== Quoted passage ==

FOM: second-order logic is a myth

[Stephen G Simpson]

Robert Black 16 Mar 1999 23:36:50 writes:

 > I say that second-order logic is an essential tool for the
 > expression of mathematical theories, because only in second-order
 > logic can you have categorical theories with infinite models.
 > Steve says this is 'very odd, if not absurd'.

Wait a minute, that's not what I said.  I wasn't criticizing any
assertion of yours about second-order logic.  What I was criticizing
is your statement that first-order logic can't express certain
mathematical theories.  The statement in question was:

 > second-order logic is an essential tool for the *expression* of
 > mathematical theories.  It can do this, and first-order logic
 > can't, ...

That statement is indeed very odd, if not absurd, because it overlooks
the fact that mathematics is formalizable in ZFC.

 > The point is that the *non*-realist can give a much weaker meaning
 > to the claim that second-order arithmetic is categorical, namely
 > that each model of ZF determines a unique model of arithmetic
 > (though different models of ZF may determine different models of
 > arithmetic).

OK, good, I accept that explanation, provided by `model of
second-order arithmetic' you mean a model isomorphic to the standard
model (omega,P(omega),+,x,0,1,<,=,epsilon).

 > [I] see Steve as conceding my point, but insisting on replacing the
 > word 'second-order' by 'naive (i.e. informal)'.

That is not what I intended.  I said and meant `naive
(i.e. informal)', not `second-order'.  There is a big difference
between `naive (i.e. informal)' and `second-order'.

 > I read [Steve's] 'any set' and 'any class' as the intended range of
 > the second-order variables.

That is not what I intended.  Informal reasoning about sets and
classes is a very different thing from second-order logic.  In the
first place, second-order logic is formal, not informal.  In the
second place, when we reason informally about sets and classes in a
mathematical context, we are viewing them as just another kind of
mathematical object.  They are topic-specific and not part of any
underlying logic.

Let me try again to give you my view of how PA and ZF are motivated.

In the case of PA, the induction scheme is motivated by an informal
picture involving sets: the least element principle for arbitrary
subsets of N.  Despite this, the axioms of PA don't mention sets.
They can't, because sets aren't in the language of PA.  However, the
axioms of PA capture the idea of the least element principle for all
sets describable in the language of PA.  Thus sets play a role in
motivating PA but they are absent from the final formulation.
Similarly, in the case of ZF, the separation and replacement schemes
are motivated by an informal picture involving classes.  The axioms of
ZF don't mention classes.  They can't, because classes aren't in the
language of ZF.  However, the axioms of ZF capture the idea of
separation and replacement for all classes describable in the language
of ZF.  Thus classes play a role in motivating ZF but they are absent
from the final formulation.

Note that second-order logic (neither formal nor informal) plays no
role in the above description of how PA and ZF are motivated.

 > Frege had created second-order logic precisely for the purpose!

Wait a minute.  You say that Frege's system includes second-order
logic.  I recently had occasion to reread the Begriffschrift, and I
agree with you in a sense.  But let's be precise here.  Following
Shapiro, we need to ask, is Frege's system a species of `second-order
logic with standard semantics', or is it a species of `second-order
logic with Henkin semantics'?  I think it's more like the latter,
because Frege presents axioms and rules of inference, and the axioms
and rules that Frege presents are somewhat similar to the Henkin
axioms and rules.  In other words, according to the modern
understanding of this, Frege's system is really a first-order system!

===

## Given request
Copy word for word the passage of the post on second-order logic between "Wait a minute, that's" and "formalizable in ZFC.", inclusive. The lines after this text aren't needed.

== Dataset extract ==

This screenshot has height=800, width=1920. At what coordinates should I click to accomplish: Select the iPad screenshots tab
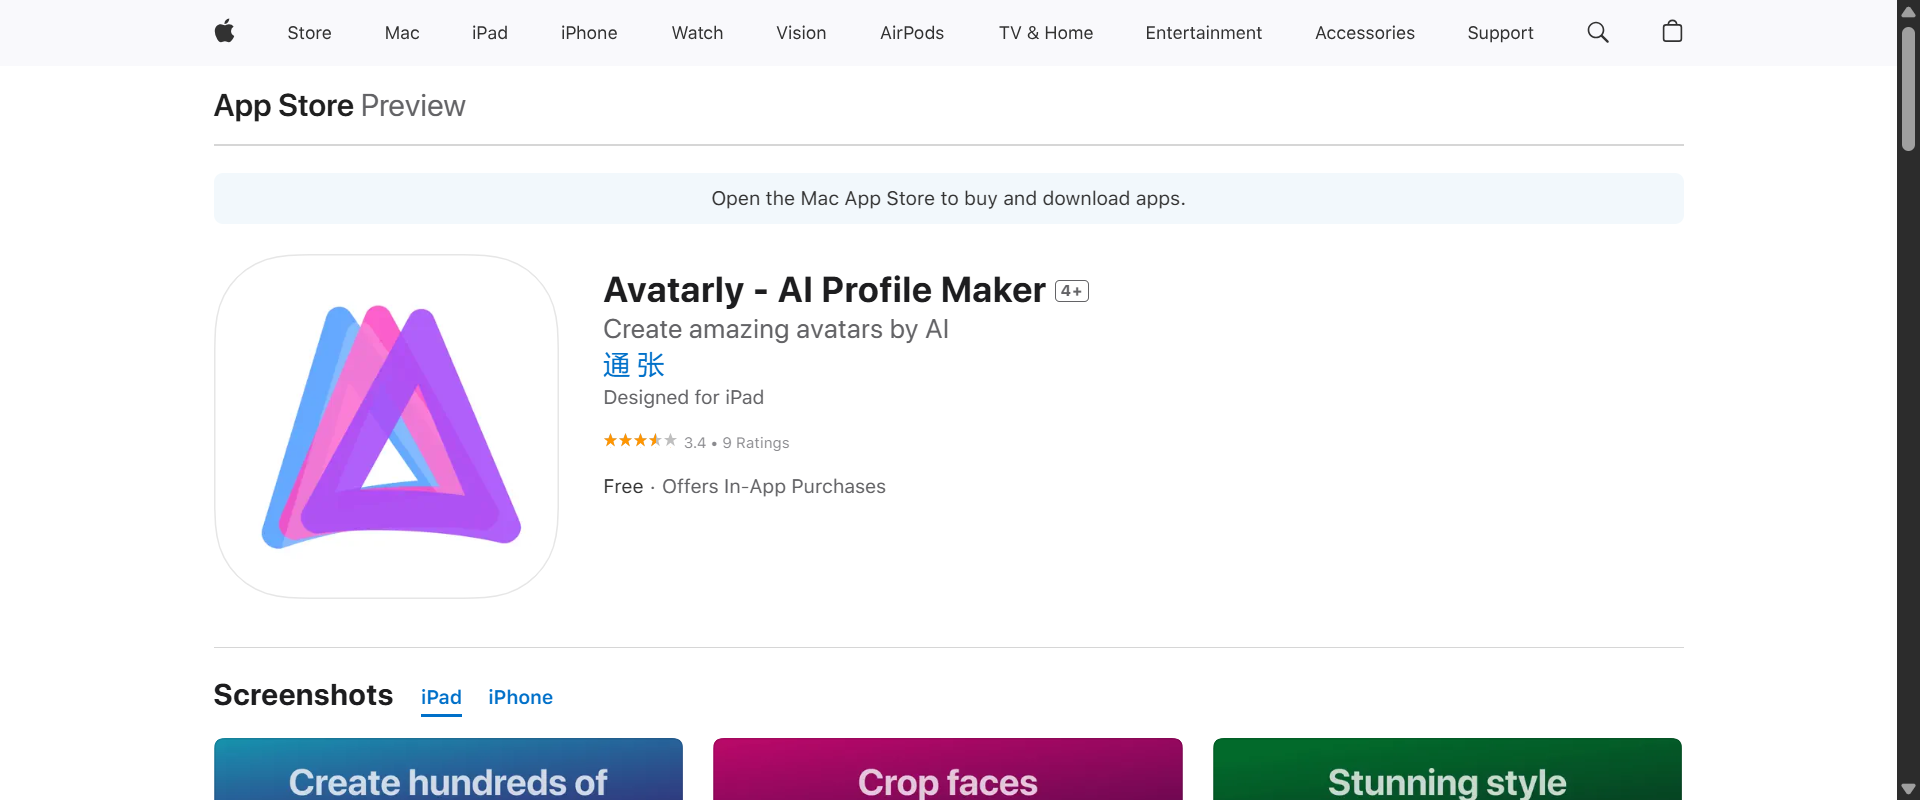pos(441,697)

===

## Written answer
Wait a minute, that's not what I said.  I wasn't criticizing any
assertion of yours about second-order logic.  What I was criticizing
is your statement that first-order logic can't express certain
mathematical theories.  The statement in question was:

 > second-order logic is an essential tool for the *expression* of
 > mathematical theories.  It can do this, and first-order logic
 > can't, ...

That statement is indeed very odd, if not absurd, because it overlooks
the fact that mathematics is formalizable in ZFC.